- GOAL OF THE EXERCISE
State how many lines in the entries below contain the word "social". Give only the number.

START RECORD EXTRACTS

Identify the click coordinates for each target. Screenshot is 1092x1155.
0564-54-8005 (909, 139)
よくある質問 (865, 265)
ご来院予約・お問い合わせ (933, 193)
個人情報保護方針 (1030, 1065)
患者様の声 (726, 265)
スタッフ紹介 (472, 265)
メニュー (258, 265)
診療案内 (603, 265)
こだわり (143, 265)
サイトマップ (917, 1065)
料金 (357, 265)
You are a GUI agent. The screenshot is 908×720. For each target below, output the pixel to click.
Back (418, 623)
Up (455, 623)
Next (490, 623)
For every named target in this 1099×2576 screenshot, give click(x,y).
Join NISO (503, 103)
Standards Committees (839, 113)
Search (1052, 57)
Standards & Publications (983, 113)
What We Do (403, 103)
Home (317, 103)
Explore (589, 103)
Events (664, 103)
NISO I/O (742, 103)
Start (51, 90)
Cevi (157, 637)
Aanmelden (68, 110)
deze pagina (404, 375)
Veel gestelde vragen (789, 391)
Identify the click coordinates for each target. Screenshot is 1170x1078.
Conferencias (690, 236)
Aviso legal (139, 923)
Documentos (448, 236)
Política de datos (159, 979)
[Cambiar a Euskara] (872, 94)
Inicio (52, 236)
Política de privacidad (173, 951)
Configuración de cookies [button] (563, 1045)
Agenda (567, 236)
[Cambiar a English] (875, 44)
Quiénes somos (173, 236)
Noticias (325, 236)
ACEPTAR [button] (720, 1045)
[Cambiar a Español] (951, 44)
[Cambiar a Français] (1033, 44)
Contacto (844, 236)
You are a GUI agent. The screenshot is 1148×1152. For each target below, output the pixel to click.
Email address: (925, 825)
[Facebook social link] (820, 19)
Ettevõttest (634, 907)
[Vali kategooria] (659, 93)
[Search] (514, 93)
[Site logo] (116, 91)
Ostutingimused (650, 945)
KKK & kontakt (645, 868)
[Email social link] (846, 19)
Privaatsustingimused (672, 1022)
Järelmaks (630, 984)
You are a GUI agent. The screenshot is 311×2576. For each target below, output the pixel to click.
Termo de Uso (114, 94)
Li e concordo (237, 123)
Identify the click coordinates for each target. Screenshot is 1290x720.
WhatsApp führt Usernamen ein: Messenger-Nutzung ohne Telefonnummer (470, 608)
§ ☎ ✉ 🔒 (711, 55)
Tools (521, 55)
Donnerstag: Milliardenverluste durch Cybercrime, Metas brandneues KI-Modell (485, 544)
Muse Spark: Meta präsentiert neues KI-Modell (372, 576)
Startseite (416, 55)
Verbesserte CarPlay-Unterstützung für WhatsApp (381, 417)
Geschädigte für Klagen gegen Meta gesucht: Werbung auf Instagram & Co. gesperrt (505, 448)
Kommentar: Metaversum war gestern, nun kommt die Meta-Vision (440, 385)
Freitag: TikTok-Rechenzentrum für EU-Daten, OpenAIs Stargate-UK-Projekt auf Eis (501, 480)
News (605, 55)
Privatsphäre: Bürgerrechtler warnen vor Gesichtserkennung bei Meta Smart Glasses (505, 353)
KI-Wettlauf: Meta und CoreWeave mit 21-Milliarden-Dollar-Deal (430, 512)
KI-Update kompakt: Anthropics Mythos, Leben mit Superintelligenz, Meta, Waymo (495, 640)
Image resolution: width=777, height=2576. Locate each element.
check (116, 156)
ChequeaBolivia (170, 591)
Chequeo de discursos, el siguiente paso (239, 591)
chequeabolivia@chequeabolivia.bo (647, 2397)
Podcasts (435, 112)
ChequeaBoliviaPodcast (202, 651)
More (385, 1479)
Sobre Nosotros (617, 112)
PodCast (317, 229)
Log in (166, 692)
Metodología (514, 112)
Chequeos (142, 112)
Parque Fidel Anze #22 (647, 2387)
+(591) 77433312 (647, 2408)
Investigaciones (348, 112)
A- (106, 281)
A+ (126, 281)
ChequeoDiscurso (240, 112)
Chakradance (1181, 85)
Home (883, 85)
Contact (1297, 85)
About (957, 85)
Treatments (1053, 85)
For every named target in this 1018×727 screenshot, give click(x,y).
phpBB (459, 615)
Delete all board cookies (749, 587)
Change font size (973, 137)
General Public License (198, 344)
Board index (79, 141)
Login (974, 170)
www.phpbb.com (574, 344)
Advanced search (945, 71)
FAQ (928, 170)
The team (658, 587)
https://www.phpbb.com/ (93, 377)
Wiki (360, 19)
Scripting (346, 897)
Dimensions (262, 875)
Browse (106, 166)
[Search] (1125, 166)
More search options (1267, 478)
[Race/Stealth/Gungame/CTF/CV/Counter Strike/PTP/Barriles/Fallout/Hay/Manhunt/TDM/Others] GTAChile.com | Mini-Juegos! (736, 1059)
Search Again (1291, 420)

END RECORD EXTRACTS

- RESULT FOR THIS EXERCISE
2